Additionally, based on my admittedly limited understanding of copyright law, CalPotNews.com qualifies for a “fair use” exception to the Digital Millennium Copyright Act based on two factors:

“The purpose and character of the use, including whether such use is of a commercial nature or is for nonprofit educational purposes.” As I explained earlier, one main reason I founded CalPotNews.com was to educate myself and others about California cannabis issues. I don’t know whether formal nonprofit status is required, but most blogs (including this one) are nonprofit by default. I would further argue that mine is more educational than most by providing “value-added” aggregation of stories revolving around a central theme. The same basic concept is at work on a worldwide scale at DrugSense’s Media Awareness Project.

“The effect of the use upon the potential market for or value of the copyrighted work.” This one is harder to quantify, but I’m dying to see someone try. My guess is that I send far more links to news organizations than they send to me, and that boost in traffic contributes to their online ad revenues, paltry as they may be. If copyright infringement cases were decided on actual damages to newspapers instead of the DMCA’s hefty fines, we’d be arguing about nickels and dimes, and maybe the quarters I’m saving for laundry.
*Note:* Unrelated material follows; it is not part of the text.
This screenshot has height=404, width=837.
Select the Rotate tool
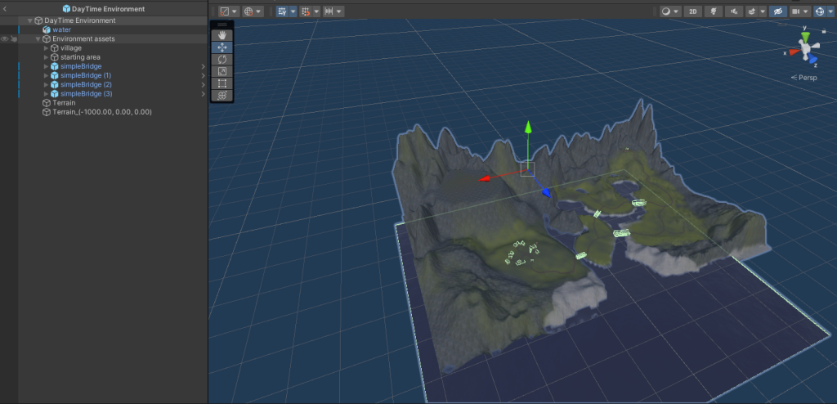coord(222,60)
Legal concepts notwithstanding, newspapers should thank bloggers for giving their brand names and content much wider exposure than otherwise possible. If bloggers don’t follow their preferred click-through or posting strategy, remember that newspapers pay nothing to the people who are doing all the clicking and posting. There is no free lunch, not even on the Internet, and it’s hypocritical to get all pious about copyright when you flaunt your goodies shamelessly and incessantly through social media. If you don’t want to share your content, that’s cool … don’t post it in the first place. Or charge for it, like MediaNews, and good luck with that.

Here’s an even better idea: Try posting content that’s actually worth reading. In the run-up to Proposition 19, the legalization measure on California’s 2010 fall ballot, I expected a flurry of in-depth reporting. It never materialized, and the amount of cannabis news coverage statewide has been pretty darn spotty ever since the election. Part of that is the subject matter – dispensaries in particular are a tough nut to crack for reporters – but I’m thinking that massive newsroom layoffs also play a part.

As a result, most news coverage is pretty routine, a hodge-podge of public process stories about this ordinance or that, plus splashier stories about dispensary raids, CAMP sweeps on forest lands, and the assaults and killings that can be (but most often aren’t) linked to high pot prices and prohibition laws. There has been some modest progress in the two years that I’ve been tracking stories, but most California media outlets still seem to treat cannabis as an add-on to the crime and courts beat.

If editors and reporters would take just a few minutes to scroll through the CalPotNews news feed, maybe they’ll see what I see: Way too many pot puns in leads and headlines and not nearly enough enterprise reporting. If you want to spank me after that, fine, but take a deep breath first. A displaced journalist with a lowly pot blog has to be the least of your worries. Improving the ability of California media to cover cannabis accurately and dispassionately should be the higher priority.